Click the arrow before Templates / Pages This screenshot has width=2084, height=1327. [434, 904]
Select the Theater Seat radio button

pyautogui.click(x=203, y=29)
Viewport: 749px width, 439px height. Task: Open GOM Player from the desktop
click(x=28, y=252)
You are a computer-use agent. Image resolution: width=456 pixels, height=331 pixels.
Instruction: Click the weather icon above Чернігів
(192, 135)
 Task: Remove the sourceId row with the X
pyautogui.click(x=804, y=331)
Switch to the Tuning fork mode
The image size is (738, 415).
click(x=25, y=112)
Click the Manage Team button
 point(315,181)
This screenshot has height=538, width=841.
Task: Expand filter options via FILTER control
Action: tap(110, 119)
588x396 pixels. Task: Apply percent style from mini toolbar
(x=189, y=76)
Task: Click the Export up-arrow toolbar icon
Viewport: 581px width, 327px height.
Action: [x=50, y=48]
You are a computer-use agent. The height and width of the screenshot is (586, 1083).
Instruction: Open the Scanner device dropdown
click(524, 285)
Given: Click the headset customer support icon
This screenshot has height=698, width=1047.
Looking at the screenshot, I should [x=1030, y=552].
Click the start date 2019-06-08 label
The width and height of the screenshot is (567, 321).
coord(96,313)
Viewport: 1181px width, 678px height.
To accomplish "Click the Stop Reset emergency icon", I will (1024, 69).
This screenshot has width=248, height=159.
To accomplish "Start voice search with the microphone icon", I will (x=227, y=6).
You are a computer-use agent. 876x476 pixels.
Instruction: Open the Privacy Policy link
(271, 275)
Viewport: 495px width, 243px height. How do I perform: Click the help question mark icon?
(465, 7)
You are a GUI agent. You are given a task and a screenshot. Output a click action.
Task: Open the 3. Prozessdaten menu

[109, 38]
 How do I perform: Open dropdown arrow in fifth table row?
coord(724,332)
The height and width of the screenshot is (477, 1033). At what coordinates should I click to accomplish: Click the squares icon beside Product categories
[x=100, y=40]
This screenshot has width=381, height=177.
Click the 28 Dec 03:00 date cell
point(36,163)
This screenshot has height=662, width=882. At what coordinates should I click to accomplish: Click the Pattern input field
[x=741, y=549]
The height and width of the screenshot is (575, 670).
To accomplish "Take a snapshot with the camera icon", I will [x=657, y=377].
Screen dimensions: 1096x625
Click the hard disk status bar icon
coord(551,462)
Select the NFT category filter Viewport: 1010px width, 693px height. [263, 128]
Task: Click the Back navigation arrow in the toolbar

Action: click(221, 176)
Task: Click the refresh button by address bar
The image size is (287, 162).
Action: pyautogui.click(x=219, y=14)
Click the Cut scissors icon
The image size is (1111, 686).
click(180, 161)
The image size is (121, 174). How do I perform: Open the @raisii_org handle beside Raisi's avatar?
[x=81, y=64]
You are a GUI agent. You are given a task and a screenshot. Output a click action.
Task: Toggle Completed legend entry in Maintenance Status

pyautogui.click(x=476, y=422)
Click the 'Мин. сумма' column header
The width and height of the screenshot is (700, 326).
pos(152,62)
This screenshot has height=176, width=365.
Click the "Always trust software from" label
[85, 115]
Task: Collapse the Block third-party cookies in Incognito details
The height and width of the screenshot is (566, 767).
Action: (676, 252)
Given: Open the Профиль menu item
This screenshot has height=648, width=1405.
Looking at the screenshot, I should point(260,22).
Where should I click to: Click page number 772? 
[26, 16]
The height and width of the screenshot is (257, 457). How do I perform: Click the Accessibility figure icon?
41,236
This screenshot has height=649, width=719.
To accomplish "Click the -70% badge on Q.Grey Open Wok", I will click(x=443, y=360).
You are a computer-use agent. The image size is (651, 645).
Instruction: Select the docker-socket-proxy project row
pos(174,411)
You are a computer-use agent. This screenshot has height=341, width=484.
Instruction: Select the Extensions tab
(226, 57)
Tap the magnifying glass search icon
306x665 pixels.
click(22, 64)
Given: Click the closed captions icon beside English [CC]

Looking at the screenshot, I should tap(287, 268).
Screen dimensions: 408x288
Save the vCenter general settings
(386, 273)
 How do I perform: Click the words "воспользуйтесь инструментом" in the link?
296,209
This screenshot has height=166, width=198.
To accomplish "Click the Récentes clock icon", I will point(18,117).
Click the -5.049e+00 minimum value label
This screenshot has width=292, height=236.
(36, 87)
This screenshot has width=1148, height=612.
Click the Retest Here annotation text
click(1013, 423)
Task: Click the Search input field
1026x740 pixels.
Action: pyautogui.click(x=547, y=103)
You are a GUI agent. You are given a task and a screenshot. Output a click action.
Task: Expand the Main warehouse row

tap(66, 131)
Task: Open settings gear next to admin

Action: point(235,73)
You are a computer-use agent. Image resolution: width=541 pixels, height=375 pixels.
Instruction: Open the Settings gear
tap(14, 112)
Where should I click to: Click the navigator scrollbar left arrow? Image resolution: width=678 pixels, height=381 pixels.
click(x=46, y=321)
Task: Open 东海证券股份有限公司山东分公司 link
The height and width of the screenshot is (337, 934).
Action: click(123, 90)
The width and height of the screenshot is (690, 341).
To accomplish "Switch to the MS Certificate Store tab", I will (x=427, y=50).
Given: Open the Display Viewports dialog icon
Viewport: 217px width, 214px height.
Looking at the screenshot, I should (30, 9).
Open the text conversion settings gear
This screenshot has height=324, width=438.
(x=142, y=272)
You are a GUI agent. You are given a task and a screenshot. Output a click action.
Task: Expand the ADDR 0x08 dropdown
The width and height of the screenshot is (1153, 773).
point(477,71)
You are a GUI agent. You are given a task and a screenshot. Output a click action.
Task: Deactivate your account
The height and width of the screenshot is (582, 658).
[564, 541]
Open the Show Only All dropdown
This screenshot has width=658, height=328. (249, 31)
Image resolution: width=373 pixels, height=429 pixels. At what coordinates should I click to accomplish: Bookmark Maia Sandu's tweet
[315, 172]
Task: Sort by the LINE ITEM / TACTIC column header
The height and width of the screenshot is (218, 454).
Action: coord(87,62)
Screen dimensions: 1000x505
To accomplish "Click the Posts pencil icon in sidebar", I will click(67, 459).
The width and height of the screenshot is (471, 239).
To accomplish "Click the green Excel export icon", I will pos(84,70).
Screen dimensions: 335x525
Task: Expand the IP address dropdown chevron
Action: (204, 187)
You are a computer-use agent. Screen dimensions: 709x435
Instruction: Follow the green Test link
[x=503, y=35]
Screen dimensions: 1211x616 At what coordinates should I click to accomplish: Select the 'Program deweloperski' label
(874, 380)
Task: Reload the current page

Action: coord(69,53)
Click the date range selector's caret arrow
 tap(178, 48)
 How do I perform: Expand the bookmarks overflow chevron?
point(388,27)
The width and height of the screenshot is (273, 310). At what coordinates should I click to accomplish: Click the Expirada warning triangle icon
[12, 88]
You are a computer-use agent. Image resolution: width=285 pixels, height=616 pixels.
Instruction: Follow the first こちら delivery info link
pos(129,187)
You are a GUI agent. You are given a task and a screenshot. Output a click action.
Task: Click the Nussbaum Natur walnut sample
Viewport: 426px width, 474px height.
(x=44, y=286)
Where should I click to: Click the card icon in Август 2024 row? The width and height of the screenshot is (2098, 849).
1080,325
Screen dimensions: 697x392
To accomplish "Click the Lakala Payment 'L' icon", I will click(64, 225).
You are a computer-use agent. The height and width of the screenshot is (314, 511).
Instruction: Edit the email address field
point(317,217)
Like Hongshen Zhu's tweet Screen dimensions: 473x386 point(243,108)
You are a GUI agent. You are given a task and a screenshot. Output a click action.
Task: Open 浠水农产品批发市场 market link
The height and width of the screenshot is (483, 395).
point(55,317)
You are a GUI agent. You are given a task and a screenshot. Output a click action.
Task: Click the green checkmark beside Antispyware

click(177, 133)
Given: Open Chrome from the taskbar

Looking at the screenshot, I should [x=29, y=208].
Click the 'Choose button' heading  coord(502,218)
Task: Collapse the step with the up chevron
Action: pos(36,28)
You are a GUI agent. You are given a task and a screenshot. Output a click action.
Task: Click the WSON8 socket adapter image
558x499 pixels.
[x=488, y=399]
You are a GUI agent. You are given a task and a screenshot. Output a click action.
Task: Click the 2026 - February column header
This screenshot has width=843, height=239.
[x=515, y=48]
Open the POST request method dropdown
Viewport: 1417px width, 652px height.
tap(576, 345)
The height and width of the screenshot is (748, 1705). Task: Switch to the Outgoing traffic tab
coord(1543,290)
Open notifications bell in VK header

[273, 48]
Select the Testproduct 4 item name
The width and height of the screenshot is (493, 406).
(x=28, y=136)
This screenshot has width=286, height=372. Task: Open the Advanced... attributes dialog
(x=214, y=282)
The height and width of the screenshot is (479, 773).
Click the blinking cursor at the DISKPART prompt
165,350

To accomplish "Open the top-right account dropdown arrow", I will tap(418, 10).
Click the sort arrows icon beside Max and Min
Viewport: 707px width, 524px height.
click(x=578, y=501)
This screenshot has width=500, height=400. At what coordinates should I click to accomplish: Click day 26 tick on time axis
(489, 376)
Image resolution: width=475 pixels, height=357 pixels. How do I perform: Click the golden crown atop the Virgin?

· · ·

- **What to produce**:
Copy out all lines of the material above in which "computer" occurs.

- **Your response**:
You are a computer-use agent. Image resolution: width=456 pixels, height=331 pixels.
You are a computer-use agent. The height and width of the screenshot is (586, 1083).
You are a computer-use agent. 876x476 pixels.
You are a computer-use agent. The image size is (651, 645).
You are a computer-use agent. This screenshot has height=341, width=484.
You are a computer-use agent. Image resolution: width=541 pixels, height=375 pixels.
You are a computer-use agent. Screen dimensions: 709x435
You are a computer-use agent. Image resolution: width=285 pixels, height=616 pixels.
You are a computer-use agent. The height and width of the screenshot is (314, 511).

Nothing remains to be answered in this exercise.